# Message #840

From: Roice Nelson <roice3@gmail.com>

Subject: Re: [MC4D] Re: Introducing "MagicTile"

Date: Wed, 03 Feb 2010 00:03:53 -0600

I found the "two bottoms" observation extremely interesting :D I tried to

figure out the why of this last night by rereading John Baez’s

article<http://math.ucr.edu/home/baez/klein.html>on Klein’s Quartic,

but didn’t have much luck finding the insight I was

looking for (though the two cells in the last layer is mentioned there, and

the article is full of other neat information). It felt like the behavior

should be related to the topology and the fact that a 3-holed-torus (genus

3, which is the topology of the puzzle) is not simply

connected<http://en.wikipedia.org/wiki/Simply_connected>.

But the 12-colored octagonal puzzle is also genus 3, and it doesn’t behave

the same.

I found some more info this evening, and it turns out there is an entire

book on Klein’s Quartic! Amazon has

it<http://www.amazon.com/gp/product/0521004195?ie=UTF8&tag=gravit-20&linkCode=as2&camp=1789&creative=390957&creativeASIN=0521004195>,

but you can download a free version

online<http://www.msri.org/publications/books/Book35/>(however, the

pictures seem to be missing). In the first section by

Thurston, he notes "The infinite hyperbolic honeycomb is divided into 3

kinds of groups of 8 cells each, where each group is composed of a heptagon

together with its 7 neighbors.". Together, these groups account for the 24

cells, and after labeling the 3 groups red/green/white, he writes:

> It is interesting to watch what happens when you rotate the pattern by a

> 1/7 revolution about the central tile: red groups go to red groups, green

> groups go to green groups and white groups go to white groups. The person in

> the center of a green group rotates by 2/7 revolution, and the person in the

> center of a red group rotates by 4/7 revolution. The interpretation on the

> surface is that the 24 cells are grouped into 8 affinity groups of 3 each.

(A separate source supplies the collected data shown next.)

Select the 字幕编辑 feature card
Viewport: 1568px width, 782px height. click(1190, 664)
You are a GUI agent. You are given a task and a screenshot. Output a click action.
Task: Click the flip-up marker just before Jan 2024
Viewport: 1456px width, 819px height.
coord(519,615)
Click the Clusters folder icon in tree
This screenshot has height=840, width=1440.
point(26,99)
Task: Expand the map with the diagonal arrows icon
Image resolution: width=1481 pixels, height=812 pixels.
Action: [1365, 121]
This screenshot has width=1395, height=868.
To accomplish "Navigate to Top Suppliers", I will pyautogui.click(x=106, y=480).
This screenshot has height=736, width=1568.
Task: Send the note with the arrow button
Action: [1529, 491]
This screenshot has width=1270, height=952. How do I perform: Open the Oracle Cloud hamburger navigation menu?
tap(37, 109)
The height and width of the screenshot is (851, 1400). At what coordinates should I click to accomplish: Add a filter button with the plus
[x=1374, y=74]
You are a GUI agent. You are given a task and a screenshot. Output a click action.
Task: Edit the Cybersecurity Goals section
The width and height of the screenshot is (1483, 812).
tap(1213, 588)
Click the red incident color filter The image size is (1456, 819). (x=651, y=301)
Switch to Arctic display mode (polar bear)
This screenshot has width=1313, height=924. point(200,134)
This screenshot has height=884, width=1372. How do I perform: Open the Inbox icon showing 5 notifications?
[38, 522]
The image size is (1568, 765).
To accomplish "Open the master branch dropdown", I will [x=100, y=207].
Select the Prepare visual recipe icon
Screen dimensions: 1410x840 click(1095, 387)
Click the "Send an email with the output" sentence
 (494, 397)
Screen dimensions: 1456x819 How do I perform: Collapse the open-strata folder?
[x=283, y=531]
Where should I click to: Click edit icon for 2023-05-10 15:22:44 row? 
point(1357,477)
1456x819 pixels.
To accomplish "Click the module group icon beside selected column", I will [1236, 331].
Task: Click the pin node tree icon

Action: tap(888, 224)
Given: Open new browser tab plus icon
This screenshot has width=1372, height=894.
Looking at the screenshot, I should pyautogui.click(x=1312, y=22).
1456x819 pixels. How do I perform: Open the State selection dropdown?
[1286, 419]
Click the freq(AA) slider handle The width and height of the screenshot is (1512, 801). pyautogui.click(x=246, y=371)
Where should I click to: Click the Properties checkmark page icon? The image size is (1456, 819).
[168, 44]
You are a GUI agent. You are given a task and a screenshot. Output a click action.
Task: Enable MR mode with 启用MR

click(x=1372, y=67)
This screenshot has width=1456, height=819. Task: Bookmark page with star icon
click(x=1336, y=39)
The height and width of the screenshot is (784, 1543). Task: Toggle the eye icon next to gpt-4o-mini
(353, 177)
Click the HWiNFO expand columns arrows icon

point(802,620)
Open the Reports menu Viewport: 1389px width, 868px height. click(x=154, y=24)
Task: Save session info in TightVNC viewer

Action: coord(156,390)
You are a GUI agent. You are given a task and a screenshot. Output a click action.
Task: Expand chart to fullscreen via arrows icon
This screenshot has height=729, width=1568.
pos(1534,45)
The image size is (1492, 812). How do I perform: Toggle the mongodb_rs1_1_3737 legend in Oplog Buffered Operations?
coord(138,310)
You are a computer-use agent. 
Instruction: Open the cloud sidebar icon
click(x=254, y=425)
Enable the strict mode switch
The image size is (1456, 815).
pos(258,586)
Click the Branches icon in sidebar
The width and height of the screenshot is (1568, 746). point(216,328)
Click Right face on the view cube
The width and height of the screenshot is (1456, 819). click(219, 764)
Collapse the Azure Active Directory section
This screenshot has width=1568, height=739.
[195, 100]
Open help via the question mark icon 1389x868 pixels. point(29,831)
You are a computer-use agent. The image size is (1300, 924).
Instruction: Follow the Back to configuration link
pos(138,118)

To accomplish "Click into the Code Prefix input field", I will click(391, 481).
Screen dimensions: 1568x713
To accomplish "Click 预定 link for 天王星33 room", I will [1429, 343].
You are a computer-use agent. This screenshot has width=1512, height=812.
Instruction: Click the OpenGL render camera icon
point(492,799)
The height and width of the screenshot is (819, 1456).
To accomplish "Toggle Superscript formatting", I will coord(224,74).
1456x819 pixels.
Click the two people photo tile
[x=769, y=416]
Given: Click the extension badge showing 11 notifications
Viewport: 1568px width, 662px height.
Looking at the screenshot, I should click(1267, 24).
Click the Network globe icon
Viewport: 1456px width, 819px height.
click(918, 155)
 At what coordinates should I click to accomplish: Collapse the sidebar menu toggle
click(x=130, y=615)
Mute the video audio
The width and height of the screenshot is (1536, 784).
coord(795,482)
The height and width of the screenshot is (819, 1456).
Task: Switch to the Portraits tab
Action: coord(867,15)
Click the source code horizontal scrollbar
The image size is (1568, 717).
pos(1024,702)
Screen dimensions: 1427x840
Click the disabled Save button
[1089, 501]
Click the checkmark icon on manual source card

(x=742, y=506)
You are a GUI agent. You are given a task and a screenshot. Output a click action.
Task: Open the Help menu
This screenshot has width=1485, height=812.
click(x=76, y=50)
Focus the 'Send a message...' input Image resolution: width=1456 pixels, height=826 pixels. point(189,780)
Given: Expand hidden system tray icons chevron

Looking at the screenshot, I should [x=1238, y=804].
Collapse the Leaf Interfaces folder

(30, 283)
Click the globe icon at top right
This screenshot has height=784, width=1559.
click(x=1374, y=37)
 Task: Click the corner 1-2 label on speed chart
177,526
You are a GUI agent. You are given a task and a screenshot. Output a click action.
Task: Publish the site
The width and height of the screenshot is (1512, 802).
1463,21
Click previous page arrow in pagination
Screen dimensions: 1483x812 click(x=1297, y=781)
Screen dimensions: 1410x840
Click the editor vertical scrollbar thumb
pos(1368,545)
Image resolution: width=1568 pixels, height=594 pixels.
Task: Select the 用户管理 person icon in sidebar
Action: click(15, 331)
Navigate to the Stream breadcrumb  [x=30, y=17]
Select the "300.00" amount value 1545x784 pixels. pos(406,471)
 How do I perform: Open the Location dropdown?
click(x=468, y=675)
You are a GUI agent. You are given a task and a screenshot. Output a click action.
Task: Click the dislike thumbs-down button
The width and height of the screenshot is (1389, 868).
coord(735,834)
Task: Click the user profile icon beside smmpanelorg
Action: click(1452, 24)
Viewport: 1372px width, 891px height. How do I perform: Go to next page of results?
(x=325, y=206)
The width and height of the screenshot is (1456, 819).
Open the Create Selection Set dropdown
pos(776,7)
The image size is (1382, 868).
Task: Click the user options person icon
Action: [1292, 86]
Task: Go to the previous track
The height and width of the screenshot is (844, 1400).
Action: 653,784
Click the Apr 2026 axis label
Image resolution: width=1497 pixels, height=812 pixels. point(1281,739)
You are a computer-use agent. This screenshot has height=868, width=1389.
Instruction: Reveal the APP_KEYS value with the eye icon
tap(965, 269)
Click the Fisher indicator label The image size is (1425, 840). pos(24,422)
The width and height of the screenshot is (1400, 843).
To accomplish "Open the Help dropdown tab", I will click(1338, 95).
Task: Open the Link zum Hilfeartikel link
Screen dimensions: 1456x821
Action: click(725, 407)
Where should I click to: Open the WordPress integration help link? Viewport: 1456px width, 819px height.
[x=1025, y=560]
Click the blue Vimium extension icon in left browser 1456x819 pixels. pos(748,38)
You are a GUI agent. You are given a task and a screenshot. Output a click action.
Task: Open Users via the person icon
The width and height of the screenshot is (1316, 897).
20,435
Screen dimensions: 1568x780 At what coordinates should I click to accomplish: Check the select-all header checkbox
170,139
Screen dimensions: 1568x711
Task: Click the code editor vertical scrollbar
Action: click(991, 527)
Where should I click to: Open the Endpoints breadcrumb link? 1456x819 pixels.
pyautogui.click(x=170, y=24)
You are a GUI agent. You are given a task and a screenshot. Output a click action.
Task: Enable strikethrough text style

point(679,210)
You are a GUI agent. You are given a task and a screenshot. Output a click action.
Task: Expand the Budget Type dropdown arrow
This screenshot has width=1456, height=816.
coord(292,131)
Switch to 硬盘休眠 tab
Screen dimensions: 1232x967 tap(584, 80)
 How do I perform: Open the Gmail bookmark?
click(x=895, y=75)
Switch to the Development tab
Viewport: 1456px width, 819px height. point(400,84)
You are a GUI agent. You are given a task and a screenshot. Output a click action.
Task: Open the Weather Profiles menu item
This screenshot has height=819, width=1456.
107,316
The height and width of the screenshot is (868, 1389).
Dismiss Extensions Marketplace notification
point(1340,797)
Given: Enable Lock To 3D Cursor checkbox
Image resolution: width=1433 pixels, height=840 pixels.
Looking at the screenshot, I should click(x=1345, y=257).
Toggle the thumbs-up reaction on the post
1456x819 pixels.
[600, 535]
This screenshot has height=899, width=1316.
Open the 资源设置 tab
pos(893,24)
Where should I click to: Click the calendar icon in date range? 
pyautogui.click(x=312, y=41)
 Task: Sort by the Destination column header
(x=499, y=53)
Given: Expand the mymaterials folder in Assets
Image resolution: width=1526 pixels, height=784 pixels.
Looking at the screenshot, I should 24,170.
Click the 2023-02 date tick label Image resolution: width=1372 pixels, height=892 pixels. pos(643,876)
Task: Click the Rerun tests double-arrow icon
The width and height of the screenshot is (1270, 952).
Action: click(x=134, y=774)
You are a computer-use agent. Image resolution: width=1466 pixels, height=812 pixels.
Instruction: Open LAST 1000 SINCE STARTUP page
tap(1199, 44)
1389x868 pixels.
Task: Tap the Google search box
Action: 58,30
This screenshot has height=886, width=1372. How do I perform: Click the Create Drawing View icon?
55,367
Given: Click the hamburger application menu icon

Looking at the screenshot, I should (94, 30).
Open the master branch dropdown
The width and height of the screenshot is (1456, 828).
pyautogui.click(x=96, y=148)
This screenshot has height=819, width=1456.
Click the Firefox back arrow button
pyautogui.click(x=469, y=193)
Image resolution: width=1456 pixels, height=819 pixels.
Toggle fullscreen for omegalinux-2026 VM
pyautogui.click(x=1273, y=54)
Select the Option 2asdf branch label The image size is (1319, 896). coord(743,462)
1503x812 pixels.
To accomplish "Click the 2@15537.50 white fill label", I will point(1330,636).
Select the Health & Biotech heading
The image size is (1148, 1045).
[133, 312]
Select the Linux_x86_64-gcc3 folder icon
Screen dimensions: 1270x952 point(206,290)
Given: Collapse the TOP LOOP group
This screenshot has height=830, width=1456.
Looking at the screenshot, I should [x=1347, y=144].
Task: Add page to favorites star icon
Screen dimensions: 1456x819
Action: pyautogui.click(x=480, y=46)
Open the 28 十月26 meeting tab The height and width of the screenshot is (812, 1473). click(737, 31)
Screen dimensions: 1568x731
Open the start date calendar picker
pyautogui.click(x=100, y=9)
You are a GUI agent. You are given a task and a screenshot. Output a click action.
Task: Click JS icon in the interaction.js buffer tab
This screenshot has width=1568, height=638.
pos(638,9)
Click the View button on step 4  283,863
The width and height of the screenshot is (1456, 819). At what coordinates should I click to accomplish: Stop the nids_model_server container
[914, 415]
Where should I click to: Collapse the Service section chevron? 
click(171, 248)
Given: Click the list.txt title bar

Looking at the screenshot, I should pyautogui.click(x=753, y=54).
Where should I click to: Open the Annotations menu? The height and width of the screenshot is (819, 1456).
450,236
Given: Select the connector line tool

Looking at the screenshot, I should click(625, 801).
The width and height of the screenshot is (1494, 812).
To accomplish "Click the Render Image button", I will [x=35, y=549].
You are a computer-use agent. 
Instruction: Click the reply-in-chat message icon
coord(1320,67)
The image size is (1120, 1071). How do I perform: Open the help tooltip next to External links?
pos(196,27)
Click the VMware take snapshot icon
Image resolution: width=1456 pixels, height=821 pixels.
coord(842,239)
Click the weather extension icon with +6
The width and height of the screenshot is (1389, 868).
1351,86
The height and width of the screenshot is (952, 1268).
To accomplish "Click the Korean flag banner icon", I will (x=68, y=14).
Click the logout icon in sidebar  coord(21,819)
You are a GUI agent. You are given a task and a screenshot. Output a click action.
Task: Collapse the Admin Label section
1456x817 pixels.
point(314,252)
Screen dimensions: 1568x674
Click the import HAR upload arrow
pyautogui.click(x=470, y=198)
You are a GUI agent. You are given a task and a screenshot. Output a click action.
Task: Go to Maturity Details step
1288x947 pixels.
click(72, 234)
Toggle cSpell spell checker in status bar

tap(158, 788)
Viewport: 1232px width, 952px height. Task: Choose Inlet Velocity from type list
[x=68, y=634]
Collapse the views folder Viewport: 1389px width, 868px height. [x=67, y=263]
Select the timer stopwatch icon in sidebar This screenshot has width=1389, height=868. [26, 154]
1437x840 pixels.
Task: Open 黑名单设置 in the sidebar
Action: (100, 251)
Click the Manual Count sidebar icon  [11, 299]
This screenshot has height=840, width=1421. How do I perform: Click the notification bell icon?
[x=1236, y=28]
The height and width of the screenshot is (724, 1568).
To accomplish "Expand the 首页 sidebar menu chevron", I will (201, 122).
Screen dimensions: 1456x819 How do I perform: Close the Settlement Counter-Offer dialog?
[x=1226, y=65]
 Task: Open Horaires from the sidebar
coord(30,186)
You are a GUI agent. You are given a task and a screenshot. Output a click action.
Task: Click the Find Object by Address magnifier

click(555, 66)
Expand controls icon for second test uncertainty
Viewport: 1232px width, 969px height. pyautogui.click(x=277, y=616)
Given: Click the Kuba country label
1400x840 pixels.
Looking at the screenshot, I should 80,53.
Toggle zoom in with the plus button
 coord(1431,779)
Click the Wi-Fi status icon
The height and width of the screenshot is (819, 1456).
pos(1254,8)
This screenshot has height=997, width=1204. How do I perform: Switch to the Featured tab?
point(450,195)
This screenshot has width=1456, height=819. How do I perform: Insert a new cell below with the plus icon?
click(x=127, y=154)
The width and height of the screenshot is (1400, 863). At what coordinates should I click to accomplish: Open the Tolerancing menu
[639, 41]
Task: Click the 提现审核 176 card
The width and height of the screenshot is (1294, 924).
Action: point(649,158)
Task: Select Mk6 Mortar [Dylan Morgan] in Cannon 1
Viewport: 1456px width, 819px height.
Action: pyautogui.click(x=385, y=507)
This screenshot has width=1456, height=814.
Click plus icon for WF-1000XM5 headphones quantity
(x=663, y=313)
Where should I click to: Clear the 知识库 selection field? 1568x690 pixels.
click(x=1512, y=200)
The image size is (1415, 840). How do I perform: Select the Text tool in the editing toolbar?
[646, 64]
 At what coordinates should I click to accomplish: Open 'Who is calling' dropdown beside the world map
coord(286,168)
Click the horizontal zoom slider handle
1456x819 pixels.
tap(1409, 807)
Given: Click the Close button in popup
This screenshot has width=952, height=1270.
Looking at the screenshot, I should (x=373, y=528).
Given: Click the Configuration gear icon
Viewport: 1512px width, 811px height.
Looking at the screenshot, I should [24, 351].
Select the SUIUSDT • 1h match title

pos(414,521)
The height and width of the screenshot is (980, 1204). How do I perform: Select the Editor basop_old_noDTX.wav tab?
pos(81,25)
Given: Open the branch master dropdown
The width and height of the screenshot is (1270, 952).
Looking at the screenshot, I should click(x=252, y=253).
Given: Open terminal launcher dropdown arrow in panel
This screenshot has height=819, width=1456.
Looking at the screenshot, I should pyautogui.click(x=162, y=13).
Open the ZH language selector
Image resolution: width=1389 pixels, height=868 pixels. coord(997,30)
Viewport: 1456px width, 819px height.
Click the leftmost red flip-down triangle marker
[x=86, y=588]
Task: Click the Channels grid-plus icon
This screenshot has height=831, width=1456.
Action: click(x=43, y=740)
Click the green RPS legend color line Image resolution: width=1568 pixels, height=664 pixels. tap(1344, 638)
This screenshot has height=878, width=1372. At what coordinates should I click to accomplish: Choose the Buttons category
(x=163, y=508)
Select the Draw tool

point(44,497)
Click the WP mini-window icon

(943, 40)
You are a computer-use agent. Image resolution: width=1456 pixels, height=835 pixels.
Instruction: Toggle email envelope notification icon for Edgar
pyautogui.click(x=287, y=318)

> The symmetries of the surface always take affinity groups to affinity

> groups. This is analogous to the dodecahedron, whose twelve pentagonal faces

> are divided into 6 affinity groups of 2 each, consisting of pairs of

> opposite faces.

So I think it has more to do with the symmetries of the object than the

topology (though perhaps there is some interrelation). I think what Nelson

found was one of these 8 affinity groups. Btw, by editing colors, you

should be able to use the program to more easily see the reg/green/white

groups described above - I’ll have to try this.

Also, I did note to myself last night that it is possible to solve the {7,3}

cells in an order such that you’d be left with one cell at the end instead

of two, but you wouldn’t be working "layer-by-layer" in that case.

Very cool discovery of this unusual behavior Nelson!

Roice

On 2/1/10, spel_werdz_rite wrote:

>

> In a follow up with Roice, I’d like to share some more interesting details

> with the Klein’s Quartic puzzle.

>

> The strategy to solving it was very much similar to how one would solve a

> Megaminx (my method at least). Edges, then sides, then edges, working all

> the way down to the bottom of the puzzle. Doing this method lead to me a

> very interesting discovery that, surprisingly, not even Roice new about. It

> turns out that Klein’s Quartic has two "bottoms." By which I mean if you

> follow this method of inserting pieces downward until you reach the bottom

> of the puzzle, you will end up at 2 different faces. At this location,

> solving became a bit of a new task, but still not much of a challenge. The

> first step was making sure the remaining 2C and 3C pieces were on their

> corresponding face and oriented correctly. After that, I borrowed many

> techniques I used for the Megaminx. However, due to some obvious

> differences, the end took a lot of guesswork. In the end, the puzzle took

> about 2.5 hours (factoring in my "hey let’s get distracted a lot"

> variables).

>

> My final thoughts. Very fun. It was a true joy to play a technical 3D

> puzzle that technically couldn’t exist in the 3D world.